TASAVVUF EDEBİYATININ EN İYİ ÖRNEKLERİNDEN GARİBNAME
📌Batı Oğuz lehçesiyle ortaya çıkan edebiyatımızın ilk şairlerinden olan Aşık Paşa'nın ünlü eseri Garibname, 12.000 beyitlik ahlakî, felsefî, psikolojik, tasavvufî mesnevisidir.
📌Öğretici bir eser olan Garibname, halkı eğitmek maksadıyla yazıldı.
📌Garibname, Anadolu'daki Türk tasavvuf edebiyatının en eski ve etki alanı büyük eserlerden biri oldu.
📌Bilhassa edebi dilde Farsçanın hakim olduğu bir dönemde Aşık Paşa'nın sade bir Türkçe ile Garibname'yi kaleme alması geniş bir okuyucu kitlesini oluşturdu.
📌Döneminde halkın yoğun ilgi ve sevgisine mazhar olan eserin kütüphanelerde pek çok nüshası bulundu. Türkiye'deki en iyi ve eski tarihli nüshaları Beyazıt Devlet ile Süleymaniye kütüphanelerindeki yazmalardır.
📌Eserin, en eski nüshasının günümüzde Londra'da Şark Dilleri Mektebi Kütüphanesi'ne intikal ettiği bilinmektedir.

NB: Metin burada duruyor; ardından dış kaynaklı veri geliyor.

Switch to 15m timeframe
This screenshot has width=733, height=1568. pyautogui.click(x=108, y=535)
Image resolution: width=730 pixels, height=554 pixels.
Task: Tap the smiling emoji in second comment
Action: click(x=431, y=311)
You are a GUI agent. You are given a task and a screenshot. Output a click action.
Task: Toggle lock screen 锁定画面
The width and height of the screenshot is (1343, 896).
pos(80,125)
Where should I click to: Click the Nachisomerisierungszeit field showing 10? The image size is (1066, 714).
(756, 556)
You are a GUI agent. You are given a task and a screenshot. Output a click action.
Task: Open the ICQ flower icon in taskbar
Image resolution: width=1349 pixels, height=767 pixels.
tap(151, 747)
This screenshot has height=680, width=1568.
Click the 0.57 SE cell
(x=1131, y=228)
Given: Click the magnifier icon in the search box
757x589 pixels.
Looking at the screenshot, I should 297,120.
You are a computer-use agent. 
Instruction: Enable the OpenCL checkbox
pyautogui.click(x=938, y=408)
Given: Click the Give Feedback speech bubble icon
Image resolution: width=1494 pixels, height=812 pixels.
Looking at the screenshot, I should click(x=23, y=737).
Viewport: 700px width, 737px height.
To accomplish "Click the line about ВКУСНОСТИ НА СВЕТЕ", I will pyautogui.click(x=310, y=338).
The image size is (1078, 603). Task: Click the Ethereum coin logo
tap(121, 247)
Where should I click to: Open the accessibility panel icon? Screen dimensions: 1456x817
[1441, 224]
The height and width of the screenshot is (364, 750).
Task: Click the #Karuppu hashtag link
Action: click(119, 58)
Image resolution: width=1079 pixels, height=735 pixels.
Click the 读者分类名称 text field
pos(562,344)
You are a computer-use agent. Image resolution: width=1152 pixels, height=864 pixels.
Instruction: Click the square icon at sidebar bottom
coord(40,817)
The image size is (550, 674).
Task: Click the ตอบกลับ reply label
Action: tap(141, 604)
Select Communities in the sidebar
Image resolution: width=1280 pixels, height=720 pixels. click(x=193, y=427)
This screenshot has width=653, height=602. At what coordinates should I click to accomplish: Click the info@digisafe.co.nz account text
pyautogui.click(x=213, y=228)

(x) Türkçenin "garip" şairi: Aşık Paşa
(x) Âşık Paşa'nın Garibnâme adlı eserinin müzehhep *zahriyyesi
(x) Zahriyye: Yazma kitaplarda genellikle temellük kaydının tezhipli olarak yer aldığı, esas metnin başladığı yaprağın arka yüzü.
ESERİN İÇERİĞİ
📌On bölümden meydana gelen eserin her bölümünde birliler, ikililer şeklinde adlandırılan bahisleri mevcuttur. Her bölümde on kıssaya yer verilir.
📌Aşık Paşa'nın da ifade ettiği gibi bu bölümler bir "kainat aynası" gibidir.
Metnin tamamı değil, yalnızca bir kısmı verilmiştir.